Originally Posted by
newbie01.linux
I am hoping that maybe someone from this FORUM know of any C program that I can use that can work like UNIX strings | grep "pattern"
At the moment, on a binary file, I am using UNIX strings and then grep for a pattern and print out that line and does some awk -F":" thing. This is manageable for when the binary file is 50M but not for where files are 100M and above. I mean it still works but takes longer since strings work on the entire file.
Basically the information that I am trying to extract from the binary file is some type of header that is contained in a file. I am thinking of maybe writing a 'simple' C program that will read the first few bytes of the binary file and then print the line that contains the string that I am looking for.

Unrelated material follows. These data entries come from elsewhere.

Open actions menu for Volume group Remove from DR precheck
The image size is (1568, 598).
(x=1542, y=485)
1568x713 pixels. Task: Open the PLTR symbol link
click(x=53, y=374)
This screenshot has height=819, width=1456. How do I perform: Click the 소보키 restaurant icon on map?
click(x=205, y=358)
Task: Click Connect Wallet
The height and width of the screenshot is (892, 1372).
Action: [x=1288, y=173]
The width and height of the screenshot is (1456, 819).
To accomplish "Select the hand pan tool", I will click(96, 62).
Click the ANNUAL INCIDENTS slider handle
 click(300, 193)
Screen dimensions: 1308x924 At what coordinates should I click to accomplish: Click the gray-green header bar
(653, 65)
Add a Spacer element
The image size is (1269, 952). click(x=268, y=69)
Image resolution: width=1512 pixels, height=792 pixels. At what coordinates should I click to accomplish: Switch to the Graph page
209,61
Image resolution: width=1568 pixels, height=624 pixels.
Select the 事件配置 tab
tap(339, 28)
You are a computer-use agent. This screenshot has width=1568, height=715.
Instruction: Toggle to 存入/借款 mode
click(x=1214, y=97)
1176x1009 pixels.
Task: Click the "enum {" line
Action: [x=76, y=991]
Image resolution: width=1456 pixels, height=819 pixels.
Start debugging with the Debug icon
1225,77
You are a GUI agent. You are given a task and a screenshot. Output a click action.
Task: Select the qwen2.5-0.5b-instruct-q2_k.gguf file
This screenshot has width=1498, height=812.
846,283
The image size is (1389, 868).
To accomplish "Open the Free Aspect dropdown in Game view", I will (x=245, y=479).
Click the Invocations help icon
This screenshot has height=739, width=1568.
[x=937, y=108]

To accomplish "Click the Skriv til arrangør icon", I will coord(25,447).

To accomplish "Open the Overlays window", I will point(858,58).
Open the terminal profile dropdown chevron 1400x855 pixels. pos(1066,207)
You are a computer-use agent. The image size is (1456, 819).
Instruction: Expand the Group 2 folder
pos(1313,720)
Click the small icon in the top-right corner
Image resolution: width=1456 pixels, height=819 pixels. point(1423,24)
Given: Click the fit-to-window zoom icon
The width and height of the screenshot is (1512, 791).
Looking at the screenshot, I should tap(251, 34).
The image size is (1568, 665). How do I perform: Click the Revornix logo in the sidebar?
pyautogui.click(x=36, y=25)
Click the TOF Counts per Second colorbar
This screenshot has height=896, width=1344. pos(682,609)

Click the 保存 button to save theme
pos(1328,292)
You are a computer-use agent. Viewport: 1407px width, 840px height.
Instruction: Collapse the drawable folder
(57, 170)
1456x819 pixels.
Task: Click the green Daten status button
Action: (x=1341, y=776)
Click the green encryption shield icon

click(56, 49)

I don't believe the header is at the end of the file but more in the beginning. I am wanting to extract the header information to be able to rename or make a copy of the binary in a more user-friendly name.
Maybe all you need to do is to avoid having grep read the entire file. Looking at my manual page for ack-grep, I see:
Code:
-m=NUM, --max-count=NUM
Stop reading a file after NUM matches.
If indeed the header is at the beginning of the file, I would hazard a guess that this would tremendously speedup the grep.
If you really do want to write a C program to do this, then a regex library like PCRE would be useful. But then you need to know how to program in C.